EXERCISE REQUIREMENTS: Each line below has to be output exactly, from first to last.

Pixel coordinate grounding data:
^^^^^^^^
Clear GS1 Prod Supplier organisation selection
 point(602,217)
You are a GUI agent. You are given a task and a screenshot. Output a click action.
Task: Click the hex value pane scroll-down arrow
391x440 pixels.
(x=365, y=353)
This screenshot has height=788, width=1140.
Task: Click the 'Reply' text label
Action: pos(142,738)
^^^^^^^^
OUTPUT OF THE TASK:
Clear GS1 Prod Supplier organisation selection
 point(602,217)
You are a GUI agent. You are given a task and a screenshot. Output a click action.
Task: Click the hex value pane scroll-down arrow
391x440 pixels.
(x=365, y=353)
This screenshot has height=788, width=1140.
Task: Click the 'Reply' text label
Action: pos(142,738)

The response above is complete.